(Teleborsa) –
Attraverso l’analisi della percezione degli investitori a proposito del robo advice, la consulenza finanziaria dettata dagli algoritmi, l’obiettivo della ricerca è stato quello di capire se possa essere uno strumento utile a ridurre il cosiddetto advice gap, ovvero la mancanza di consulenza che riguarda proprio molti piccoli risparmiatori. Il mercato attuale – secondo quanto emerge dallo studio – è infatti caratterizzato da un’ampia fascia di investitori che non ricevono un servizio di consulenza oppure ne hanno uno molto standardizzato. In ambito domestico, ad esempio, si stima che solo il 30% degli investitori si avvalga dei consigli di un consulente finanziario dedicato, mentre circa il 40% si rivolge esclusivamente ad amici, parenti e colleghi. Il principale deterrente alla domanda di consulenza dopo la sfiducia verso gli intermediari è la convinzione che non sia necessaria perché si investono piccole somme di denaro.

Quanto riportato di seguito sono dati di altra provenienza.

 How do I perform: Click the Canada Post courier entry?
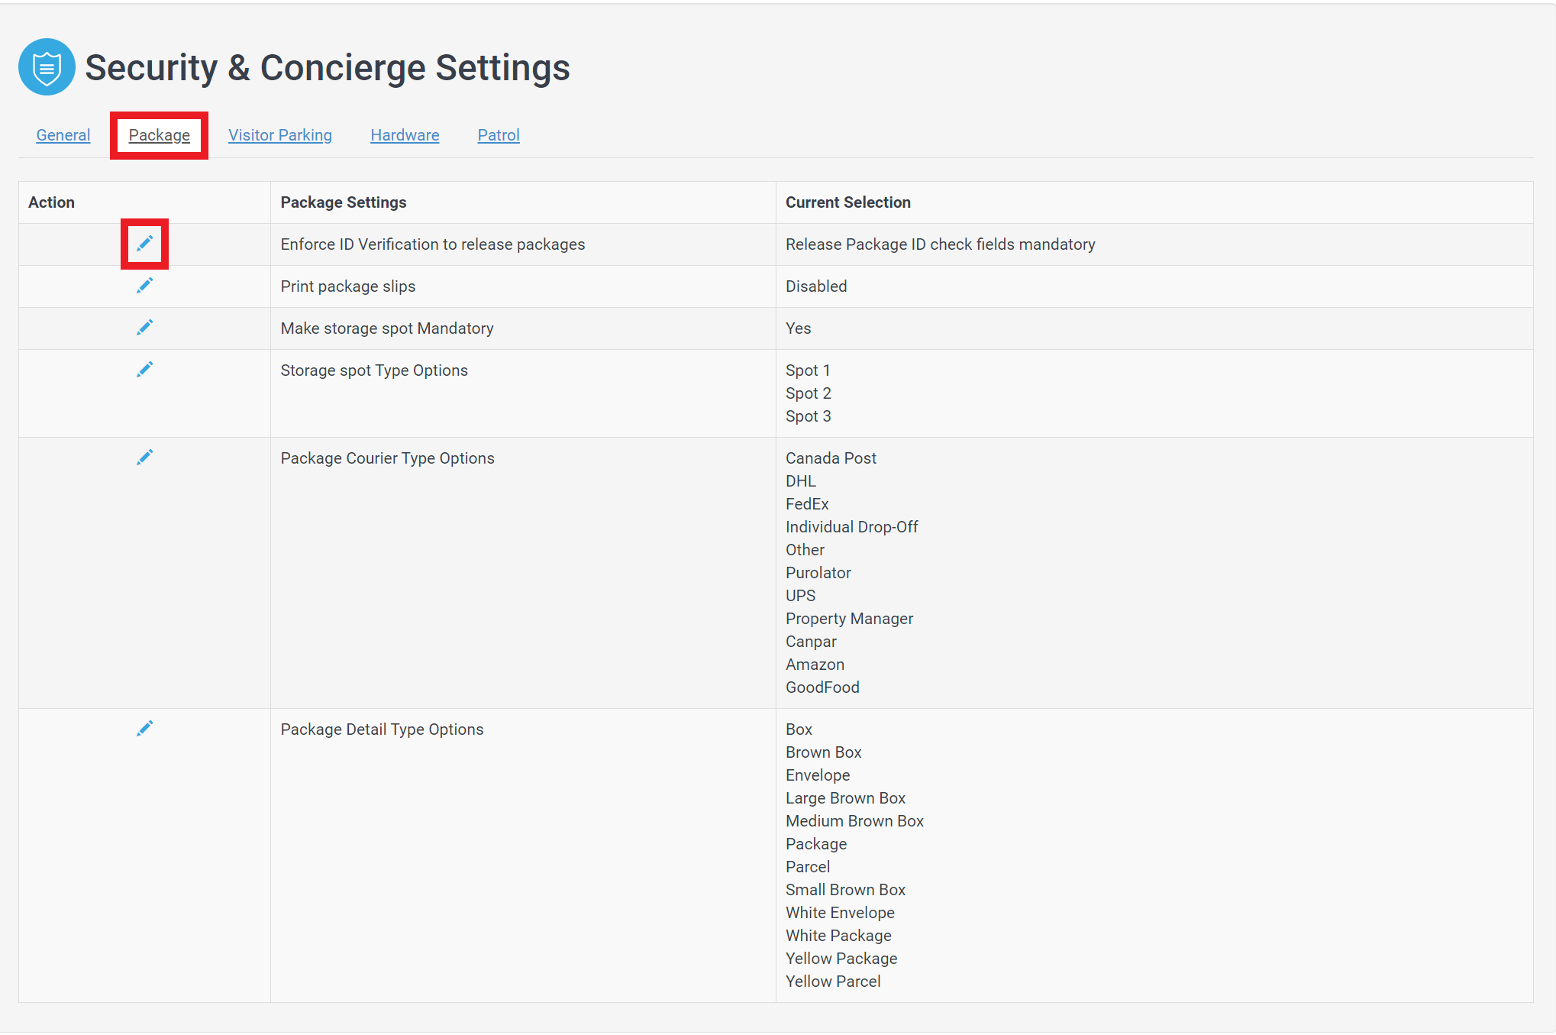(x=831, y=458)
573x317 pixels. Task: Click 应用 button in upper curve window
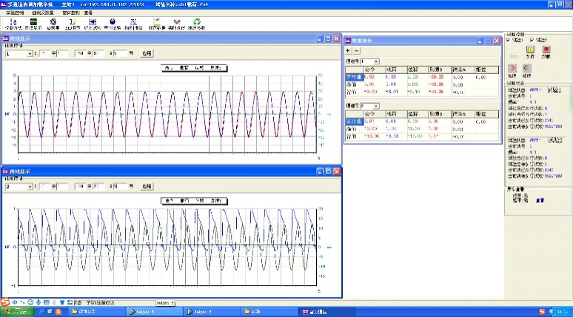[147, 53]
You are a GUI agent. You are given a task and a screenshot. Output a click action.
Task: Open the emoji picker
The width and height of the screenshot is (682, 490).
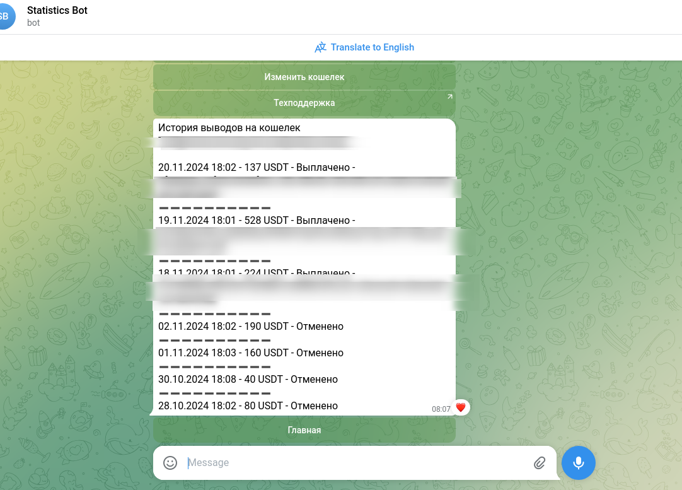[170, 463]
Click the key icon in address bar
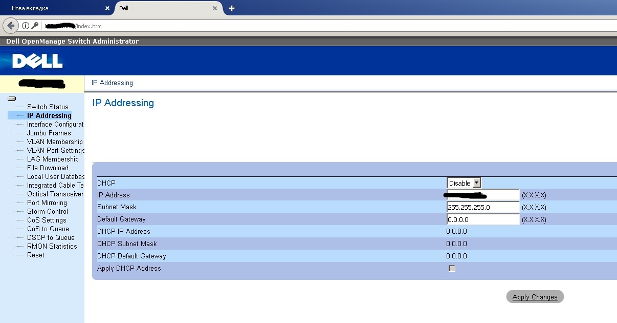The image size is (617, 323). click(x=35, y=26)
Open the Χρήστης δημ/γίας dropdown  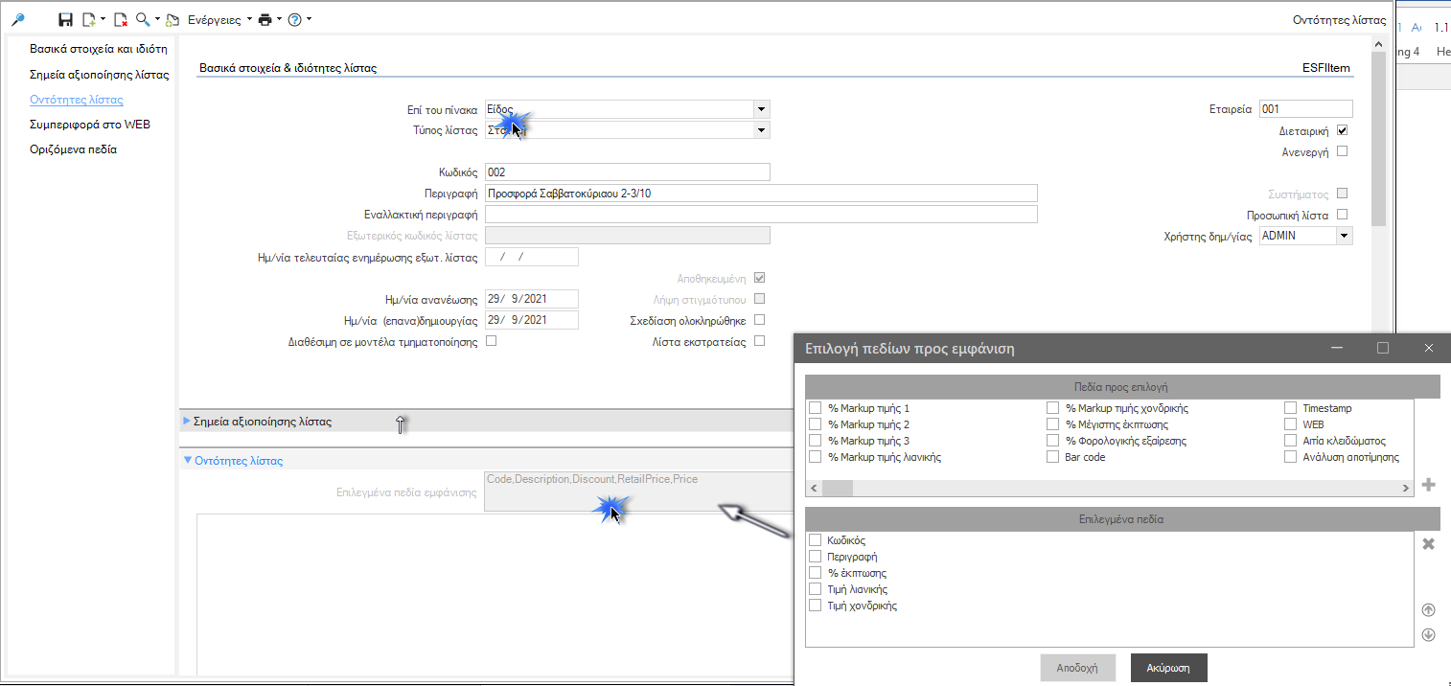[x=1344, y=236]
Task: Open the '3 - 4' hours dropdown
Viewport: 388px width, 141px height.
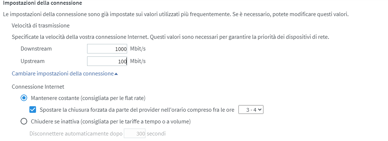Action: pos(251,110)
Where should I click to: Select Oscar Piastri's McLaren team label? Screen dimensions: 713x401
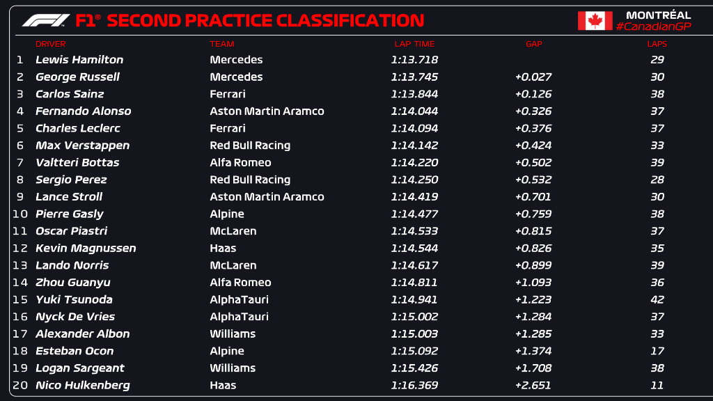pyautogui.click(x=233, y=231)
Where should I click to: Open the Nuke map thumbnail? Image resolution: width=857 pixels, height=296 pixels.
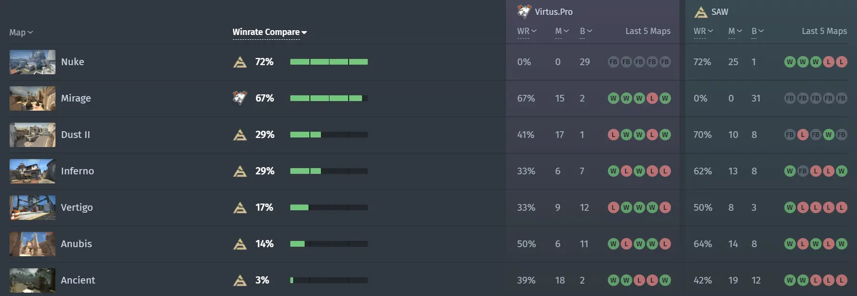click(33, 62)
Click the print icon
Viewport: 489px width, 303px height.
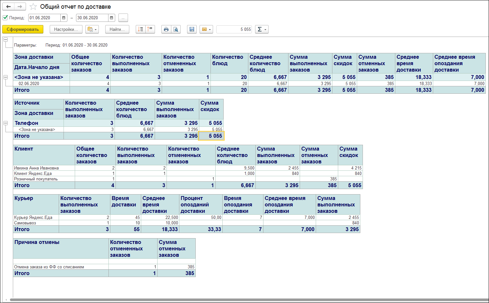pyautogui.click(x=166, y=29)
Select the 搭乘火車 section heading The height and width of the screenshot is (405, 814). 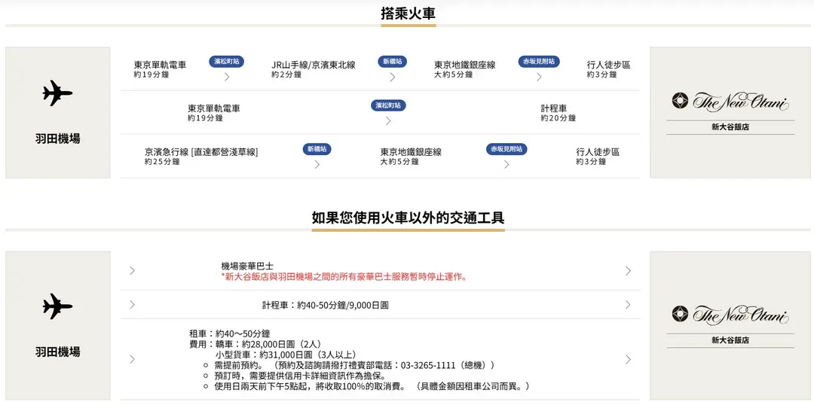click(x=408, y=14)
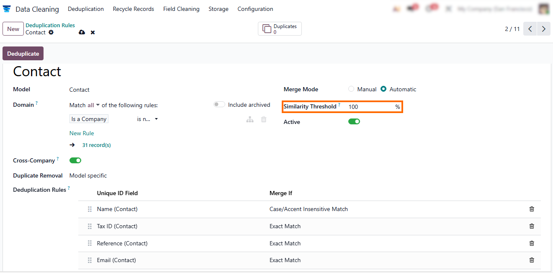Image resolution: width=553 pixels, height=273 pixels.
Task: Open the Match all dropdown
Action: (93, 105)
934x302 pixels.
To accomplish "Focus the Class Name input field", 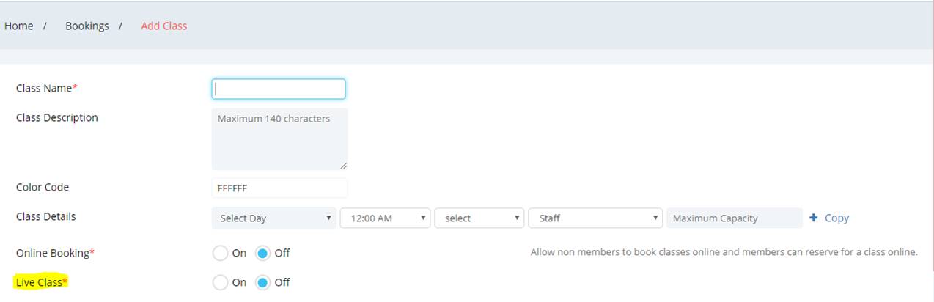I will pos(279,89).
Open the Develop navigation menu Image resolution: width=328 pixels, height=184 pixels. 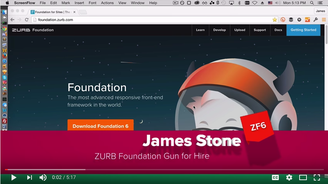pyautogui.click(x=220, y=30)
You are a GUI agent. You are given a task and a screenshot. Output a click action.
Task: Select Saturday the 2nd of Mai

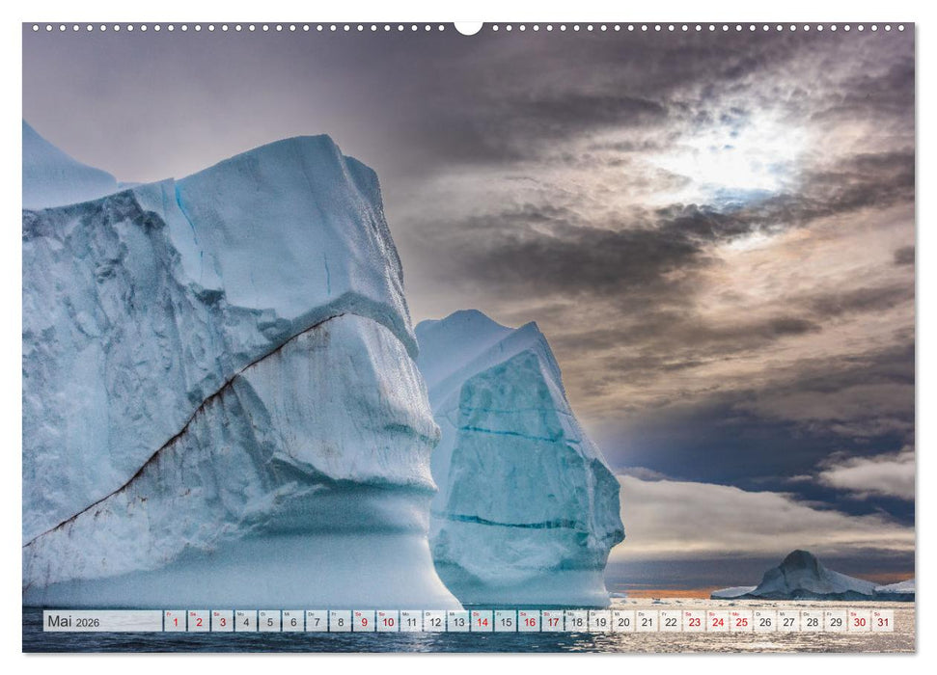pyautogui.click(x=200, y=622)
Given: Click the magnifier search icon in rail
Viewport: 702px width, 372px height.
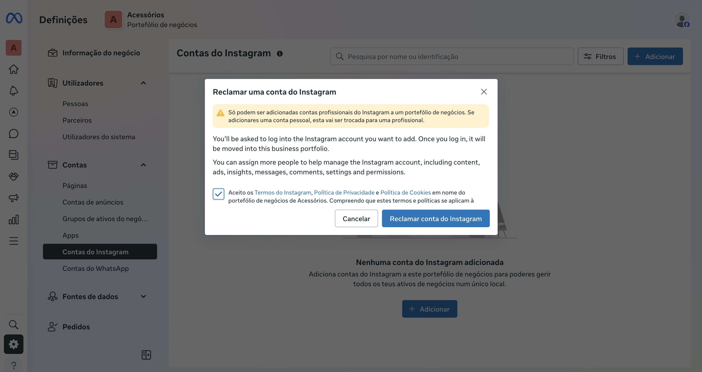Looking at the screenshot, I should tap(14, 324).
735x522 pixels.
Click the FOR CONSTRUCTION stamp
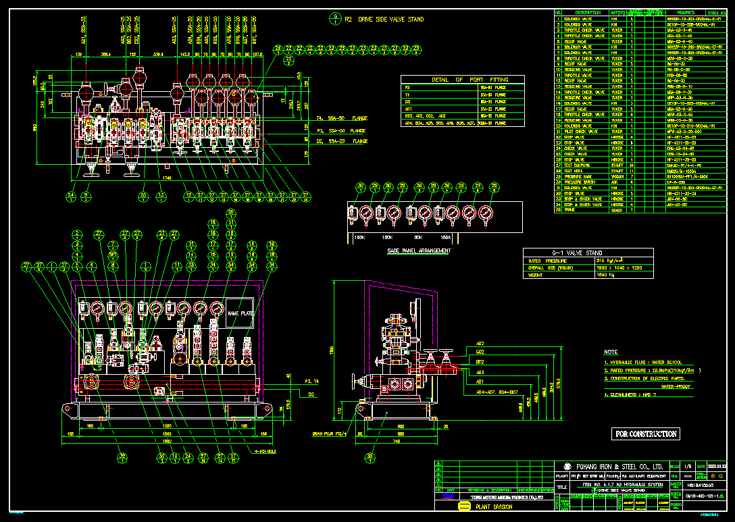tap(645, 434)
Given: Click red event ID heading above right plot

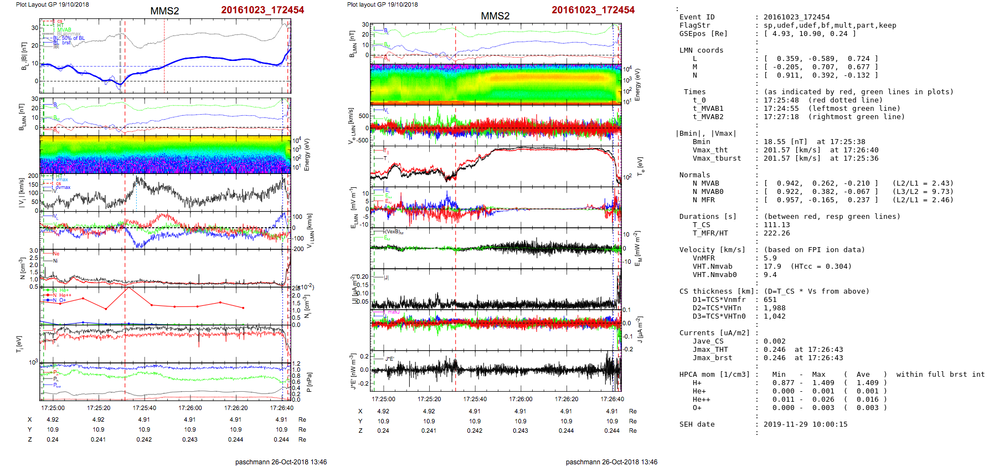Looking at the screenshot, I should (x=593, y=10).
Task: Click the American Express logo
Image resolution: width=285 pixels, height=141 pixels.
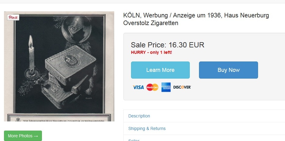Action: click(x=166, y=87)
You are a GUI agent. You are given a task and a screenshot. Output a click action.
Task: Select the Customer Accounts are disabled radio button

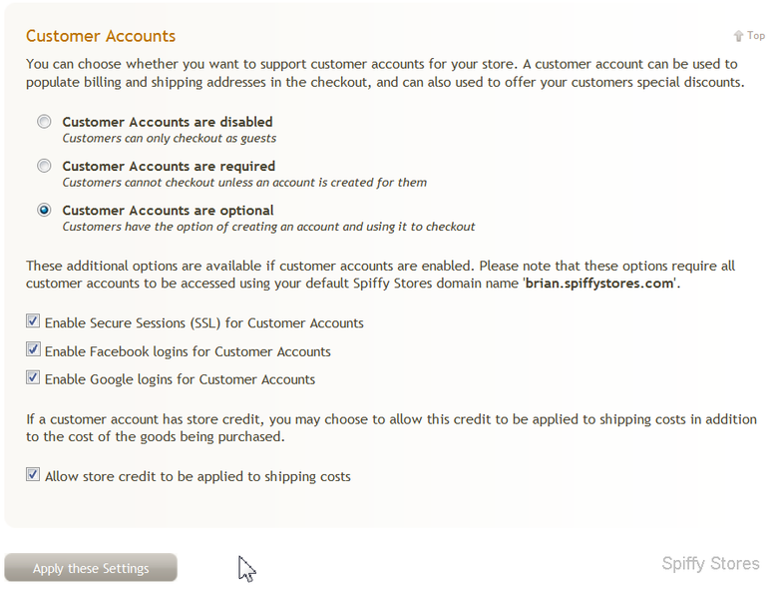click(44, 122)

Sul fronte del robot advice lo studio ha rilevato tra i risparmiatori curiosità e apertura a valutare l’innovazione e la preferenza per l’oggettività dei consigli elaborati da un algoritmo a fronte della discrezionalità della consulenza umana. Spaventa, tuttavia, la mancanza di un riferimento umano permanente e si teme per la sicurezza informatica e il trattamento di dati sensibili. L’interesse verso il robo advice, dunque – conclude lo studio – “resta ancorato alla possibilità di avere a disposizione un modello ibrido, in grado di conciliare elementi digitali e human touch”.